§ Directions for this task:
Having located "Task: Open the 三元材料613 product name" in the records below, repeat exactly the line it is on and all subsequent lines, ending with the last.

§ Stored data entries:
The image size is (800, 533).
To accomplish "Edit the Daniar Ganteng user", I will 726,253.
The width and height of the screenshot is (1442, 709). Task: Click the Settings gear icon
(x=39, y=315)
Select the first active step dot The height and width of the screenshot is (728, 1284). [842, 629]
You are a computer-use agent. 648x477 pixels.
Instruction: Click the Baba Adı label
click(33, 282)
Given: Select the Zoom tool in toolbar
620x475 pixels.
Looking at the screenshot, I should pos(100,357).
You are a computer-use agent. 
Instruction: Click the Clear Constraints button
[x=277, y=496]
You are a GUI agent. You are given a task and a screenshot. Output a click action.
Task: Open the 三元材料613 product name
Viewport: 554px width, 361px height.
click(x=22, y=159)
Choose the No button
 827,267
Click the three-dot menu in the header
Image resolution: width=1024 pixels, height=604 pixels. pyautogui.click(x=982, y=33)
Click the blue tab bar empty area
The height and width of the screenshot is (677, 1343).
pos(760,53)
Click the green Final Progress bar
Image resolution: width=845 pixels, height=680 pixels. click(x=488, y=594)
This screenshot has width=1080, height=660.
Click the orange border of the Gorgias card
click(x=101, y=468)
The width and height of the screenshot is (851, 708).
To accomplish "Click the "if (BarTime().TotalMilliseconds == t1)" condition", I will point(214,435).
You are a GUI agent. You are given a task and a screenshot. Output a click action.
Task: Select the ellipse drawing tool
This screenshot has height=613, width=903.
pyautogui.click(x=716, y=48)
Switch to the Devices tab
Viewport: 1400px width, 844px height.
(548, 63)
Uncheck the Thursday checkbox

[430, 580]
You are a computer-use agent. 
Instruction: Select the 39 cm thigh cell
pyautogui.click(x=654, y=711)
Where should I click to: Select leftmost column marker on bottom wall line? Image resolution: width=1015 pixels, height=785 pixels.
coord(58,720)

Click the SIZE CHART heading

§ Solution for this exercise:
Task: Open the 三元材料613 product name
Viewport: 554px width, 361px height.
click(x=22, y=159)
Choose the No button
 827,267
Click the three-dot menu in the header
Image resolution: width=1024 pixels, height=604 pixels. pyautogui.click(x=982, y=33)
Click the blue tab bar empty area
The height and width of the screenshot is (677, 1343).
pos(760,53)
Click the green Final Progress bar
Image resolution: width=845 pixels, height=680 pixels. click(x=488, y=594)
This screenshot has width=1080, height=660.
Click the orange border of the Gorgias card
click(x=101, y=468)
The width and height of the screenshot is (851, 708).
To accomplish "Click the "if (BarTime().TotalMilliseconds == t1)" condition", I will point(214,435).
You are a GUI agent. You are given a task and a screenshot. Output a click action.
Task: Select the ellipse drawing tool
This screenshot has height=613, width=903.
pyautogui.click(x=716, y=48)
Switch to the Devices tab
Viewport: 1400px width, 844px height.
(548, 63)
Uncheck the Thursday checkbox

[430, 580]
You are a computer-use agent. 
Instruction: Select the 39 cm thigh cell
pyautogui.click(x=654, y=711)
Where should I click to: Select leftmost column marker on bottom wall line? Image resolution: width=1015 pixels, height=785 pixels.
coord(58,720)

Click the SIZE CHART heading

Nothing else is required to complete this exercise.